Maroc-France: le nouvel Accord de coopération judiciaire entré en vigueur?

Abdellatif Hammouchi, directeur de la DGST et de la DGSN.

Abdellatif Hammouchi, directeur de la DGST et de la DGSN. . DR

En transmettant la plainte déposée contre Abdellatif Hammouchi par Zakaria Moumni, comme l’affirme l’AFP, la justice française entérine les termes de la nouvelle Convention d’entraide judiciaire franco-marocaine. Une nouvelle qui a quoi surprendre le ministre de tutelle lui-même.

Le 19/05/2015 à 16h19

«Au terme de son enquête préliminaire dans le dossier Moumni, le Parquet de Paris a envoyé aux autorités judiciaires marocaines une dénonciation officielle aux fins de poursuites sur les faits […] présumés de torture visant le patron du contre-espionnage marocain (DGST), a appris l'AFP de source judiciaire», peut-on lire dans une dépêche de la très «pertinente» agence de presse, relayée par plusieurs médias. Il fallait bien s’y attendre: tout au long de cet interminable feuilleton de science-fiction, monté par le maître-chanteur Zakaria Moumni, le traitement de l’AFP a été tendancieux, voire accablant à l’égard du responsable sécuritaire marocain. Et là encore, la prestigieuse agence passe à côté de l’information principale, privilégiant un angle qui fait passer le patron des services de sécurité marocains pour un simple tortionnaire…

Et pour cause, en révélant que le dossier de plainte contre Hammouchi a été transmis à la justice marocaine, l’AFP admet de facto que le pouvoir judiciaire français se soumet aux termes de la nouvelle Convention judiciaire signée entre le ministre Mustapha Ramid et la gardienne des sceaux Christiane Taubira, le 31 janvier dernier. Pour rappel, l'un des principaux amendements introduits à cet accord d’entraide judiciaire (après un gel qui a duré environ un an), est notamment la priorité donnée au système judiciaire marocain «pour enquêter sur tout crime ou délit commis au Maroc, même si la victime est française, dès lors qu'un ressortissant marocain est potentiellement mis en cause».

Il s’agit donc d’un rétablissement de souveraineté du royaume qui n’a jamais demandé l’impunité pour ses responsables, comme voudraient le faire croire certains médias français, mais juste un traitement équitable des plaintes dont ils pourraient éventuellement faire l’objet. Cela permettrait d’éviter des crises diplomatiques enclenchées à la suite de vraies-fausses plaintes initiées par des parties hostiles aux intérêts des deux pays. D’ailleurs, le ministre de la Justice, Mustapha Ramid, déclare à Le360 que, au cas où cette plainte contre Hammouchi serait transmise à la justice marocaine, celle-ci ferait le plus normalement du monde son travail.

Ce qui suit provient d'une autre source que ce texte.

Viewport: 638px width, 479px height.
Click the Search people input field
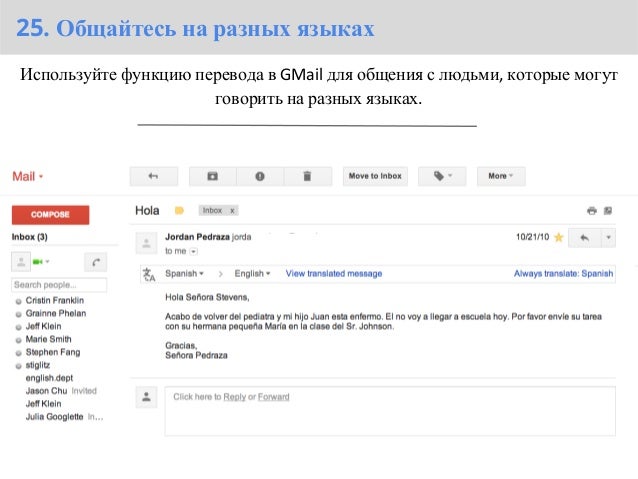coord(59,285)
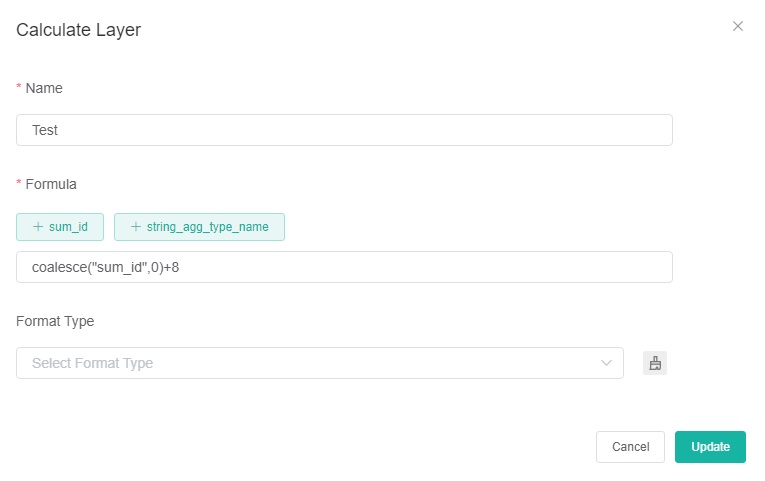The width and height of the screenshot is (765, 481).
Task: Add string_agg_type_name tag to formula
Action: [x=200, y=227]

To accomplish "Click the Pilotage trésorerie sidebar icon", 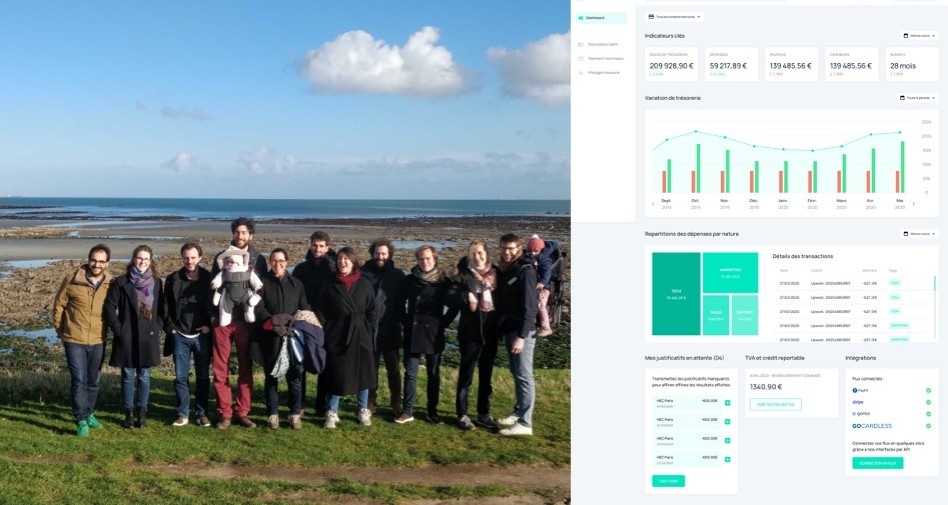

M. Hammouchi serait ainsi mis en examen par la justice de son pays, car son statut de patron du renseignement, tout fraîchement promu directeur de la DGSN, ne lui procure aucune immunité. Mais M. Moumni, qui se dérobe aux convocations de la justice marocaine dans le cadre d’affaires de diffamation, devra se présenter à la barre afin de convaincre des magistrats que le numéro 1 du renseignement n’a rien à faire de ses journées que d’assister personnellement à une présumée séance de torture dont un escroc aurait fait l’objet. Bon courage…

Le hic, c'est que le ministère marocain de la Justice n’a, à l'écriture de ces lignes, toujours rien reçu de la part de son homologue français, contrairement aux affirmations de l’AFP. Peut-être est-ce simplement un décalage entre l’engagement de cette procédure en France et la réception du dossier au Maroc? Cela n’est pas à exclure, sachant que l’AFP va parfois plus vite que la musique… Surtout quand il s’agit de ce genre de dossier où elle a un parti pris.